Dieses Buch hat ganz bestimmt kein einfaches Thema, im Gegenteil die Geschichte der drei Frauen geht sehr zu Herzen. Trotzdem konnte ich das Buch kaum zur Seite legen und war fazieniert von dem Roman.
Der Roman handelt von Nora, Lene und Lotte, drei Frauen die eigentlich sehr unterschiedlich sind, trotzdem aber irgendwie miteinander verbunden sind. Die Geschichte beginnt im Jahr 1931 und erzählt das Schicksal der Frauen bis nach dem Mauerfall. Im Fokus liegt die Zeit des zweiten Weltkrieges in dem alle drei schreckliches erleben müssen.

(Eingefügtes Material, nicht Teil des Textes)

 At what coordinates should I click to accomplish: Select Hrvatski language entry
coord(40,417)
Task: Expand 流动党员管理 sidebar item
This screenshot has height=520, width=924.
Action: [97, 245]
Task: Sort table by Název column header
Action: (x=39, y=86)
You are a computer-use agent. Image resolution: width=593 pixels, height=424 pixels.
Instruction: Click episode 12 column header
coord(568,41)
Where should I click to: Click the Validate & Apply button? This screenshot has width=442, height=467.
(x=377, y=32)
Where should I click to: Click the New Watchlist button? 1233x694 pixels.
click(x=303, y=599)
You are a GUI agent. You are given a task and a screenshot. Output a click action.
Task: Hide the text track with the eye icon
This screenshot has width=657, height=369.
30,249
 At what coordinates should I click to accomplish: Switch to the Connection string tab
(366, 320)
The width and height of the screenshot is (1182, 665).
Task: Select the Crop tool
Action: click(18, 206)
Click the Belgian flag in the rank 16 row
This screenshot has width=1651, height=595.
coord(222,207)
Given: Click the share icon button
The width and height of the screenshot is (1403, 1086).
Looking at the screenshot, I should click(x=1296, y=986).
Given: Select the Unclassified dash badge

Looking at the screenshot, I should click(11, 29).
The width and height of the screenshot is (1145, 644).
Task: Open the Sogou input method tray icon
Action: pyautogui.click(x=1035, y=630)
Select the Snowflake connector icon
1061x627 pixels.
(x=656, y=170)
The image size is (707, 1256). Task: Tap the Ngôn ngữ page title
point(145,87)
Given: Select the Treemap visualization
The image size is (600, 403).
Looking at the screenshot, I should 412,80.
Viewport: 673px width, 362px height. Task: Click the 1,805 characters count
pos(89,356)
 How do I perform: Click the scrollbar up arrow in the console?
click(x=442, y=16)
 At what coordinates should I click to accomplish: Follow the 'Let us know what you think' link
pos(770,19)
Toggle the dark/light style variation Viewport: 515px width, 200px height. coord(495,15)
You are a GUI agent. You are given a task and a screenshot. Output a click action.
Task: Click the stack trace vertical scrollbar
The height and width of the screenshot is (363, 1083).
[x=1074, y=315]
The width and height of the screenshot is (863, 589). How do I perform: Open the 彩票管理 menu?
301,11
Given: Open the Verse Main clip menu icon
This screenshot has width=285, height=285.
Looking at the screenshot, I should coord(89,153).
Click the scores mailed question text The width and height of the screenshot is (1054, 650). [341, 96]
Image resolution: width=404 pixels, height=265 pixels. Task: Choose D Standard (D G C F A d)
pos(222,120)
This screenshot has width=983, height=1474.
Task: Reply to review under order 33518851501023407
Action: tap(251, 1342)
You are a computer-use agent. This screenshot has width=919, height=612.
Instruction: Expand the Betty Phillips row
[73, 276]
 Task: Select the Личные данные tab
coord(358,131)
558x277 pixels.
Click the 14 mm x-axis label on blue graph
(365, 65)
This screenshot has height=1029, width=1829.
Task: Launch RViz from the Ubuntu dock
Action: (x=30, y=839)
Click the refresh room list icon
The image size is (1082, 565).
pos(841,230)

Mechthild Bormann gibt einen tiefen Einblick in die Zeit, aber auch in die Gefühlswelt ihrer Protagonisten. Vor allem das Schiksal von Lene und ihrem Sohn Leo ist mir sehr zu Herzen gegangen.
Die Autorin hat es ges5auf der einen Seite sehr emotional von der Zeit zu erzählen und auf der anderen Seite hat sie das Leben der Zeit sehr authentisch eingefangen. Eine willkommene Unterbrechung waren dann die Teile die in den Neunziger Jahren des letzten Jahrhunderts gespielt haben.
Mir hat dieses Buch sehr gut gefallen und ich kann es nur jedem ans Herz legen.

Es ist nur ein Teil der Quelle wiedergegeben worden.